* _Task requirements_: Report all lines in the records that hold the string "dropdown".

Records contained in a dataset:
--
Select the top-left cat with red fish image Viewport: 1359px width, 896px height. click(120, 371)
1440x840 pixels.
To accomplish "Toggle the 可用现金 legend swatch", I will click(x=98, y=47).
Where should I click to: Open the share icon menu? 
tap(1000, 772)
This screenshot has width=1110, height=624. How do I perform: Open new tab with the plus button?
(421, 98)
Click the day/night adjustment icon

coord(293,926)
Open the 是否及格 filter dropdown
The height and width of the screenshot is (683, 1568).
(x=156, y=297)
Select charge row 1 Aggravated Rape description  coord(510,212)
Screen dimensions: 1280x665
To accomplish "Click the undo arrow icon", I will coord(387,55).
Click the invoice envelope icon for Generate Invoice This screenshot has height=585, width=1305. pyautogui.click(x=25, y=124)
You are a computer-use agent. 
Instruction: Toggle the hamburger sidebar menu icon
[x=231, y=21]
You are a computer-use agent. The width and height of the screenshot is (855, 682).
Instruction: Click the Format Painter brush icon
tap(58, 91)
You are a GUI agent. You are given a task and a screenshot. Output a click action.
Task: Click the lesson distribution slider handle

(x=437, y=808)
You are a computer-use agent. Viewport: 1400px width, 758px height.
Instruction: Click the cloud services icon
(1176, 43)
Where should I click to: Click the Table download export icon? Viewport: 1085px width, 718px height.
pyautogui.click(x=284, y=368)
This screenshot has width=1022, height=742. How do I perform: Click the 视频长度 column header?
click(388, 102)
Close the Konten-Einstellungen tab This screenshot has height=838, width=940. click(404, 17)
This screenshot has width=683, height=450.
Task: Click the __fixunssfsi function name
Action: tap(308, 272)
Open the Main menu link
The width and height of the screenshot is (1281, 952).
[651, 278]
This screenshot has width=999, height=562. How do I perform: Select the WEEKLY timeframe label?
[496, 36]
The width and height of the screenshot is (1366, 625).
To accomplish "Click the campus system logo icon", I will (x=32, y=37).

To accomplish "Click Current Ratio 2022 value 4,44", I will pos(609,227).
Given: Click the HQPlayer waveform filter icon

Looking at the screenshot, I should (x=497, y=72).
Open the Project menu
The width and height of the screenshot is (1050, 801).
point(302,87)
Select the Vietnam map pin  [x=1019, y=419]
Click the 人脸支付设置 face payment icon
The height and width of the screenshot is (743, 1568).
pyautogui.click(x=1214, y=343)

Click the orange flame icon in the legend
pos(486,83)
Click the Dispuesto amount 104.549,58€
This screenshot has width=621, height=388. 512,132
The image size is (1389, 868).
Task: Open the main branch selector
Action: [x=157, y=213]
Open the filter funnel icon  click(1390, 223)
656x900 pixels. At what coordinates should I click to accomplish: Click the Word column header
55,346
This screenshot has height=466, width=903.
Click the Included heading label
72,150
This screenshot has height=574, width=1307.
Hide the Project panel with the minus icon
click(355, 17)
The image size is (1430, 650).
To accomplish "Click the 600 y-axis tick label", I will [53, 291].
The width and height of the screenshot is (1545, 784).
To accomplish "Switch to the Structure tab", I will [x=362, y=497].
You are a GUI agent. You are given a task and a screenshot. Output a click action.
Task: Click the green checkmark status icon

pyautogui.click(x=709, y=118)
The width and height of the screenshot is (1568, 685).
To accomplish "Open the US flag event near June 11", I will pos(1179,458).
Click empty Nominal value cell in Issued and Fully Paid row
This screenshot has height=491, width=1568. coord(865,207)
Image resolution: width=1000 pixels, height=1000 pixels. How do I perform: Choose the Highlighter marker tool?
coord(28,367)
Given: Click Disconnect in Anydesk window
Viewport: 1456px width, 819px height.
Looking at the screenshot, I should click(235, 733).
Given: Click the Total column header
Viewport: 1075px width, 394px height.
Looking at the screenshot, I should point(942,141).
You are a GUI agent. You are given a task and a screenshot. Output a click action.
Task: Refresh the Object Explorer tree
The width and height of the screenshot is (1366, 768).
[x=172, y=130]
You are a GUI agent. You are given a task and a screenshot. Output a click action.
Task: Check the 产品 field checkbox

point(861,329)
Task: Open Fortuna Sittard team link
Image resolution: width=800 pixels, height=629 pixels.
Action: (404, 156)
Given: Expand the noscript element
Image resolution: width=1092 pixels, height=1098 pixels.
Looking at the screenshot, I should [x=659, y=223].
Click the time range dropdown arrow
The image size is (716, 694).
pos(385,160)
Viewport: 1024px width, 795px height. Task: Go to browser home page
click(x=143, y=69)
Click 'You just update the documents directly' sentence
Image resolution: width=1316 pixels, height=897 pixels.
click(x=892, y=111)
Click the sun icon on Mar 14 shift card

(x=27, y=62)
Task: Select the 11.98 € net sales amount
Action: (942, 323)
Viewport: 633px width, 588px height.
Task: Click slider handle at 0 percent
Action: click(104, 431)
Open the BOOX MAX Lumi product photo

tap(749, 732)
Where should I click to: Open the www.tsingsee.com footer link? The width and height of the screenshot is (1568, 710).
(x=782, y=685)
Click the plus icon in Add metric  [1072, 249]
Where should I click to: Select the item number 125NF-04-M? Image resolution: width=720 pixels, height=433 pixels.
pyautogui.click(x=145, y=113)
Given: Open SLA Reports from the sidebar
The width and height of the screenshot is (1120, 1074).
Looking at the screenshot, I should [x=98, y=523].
--
* _Finished exercise_:
Open the 是否及格 filter dropdown
Click the time range dropdown arrow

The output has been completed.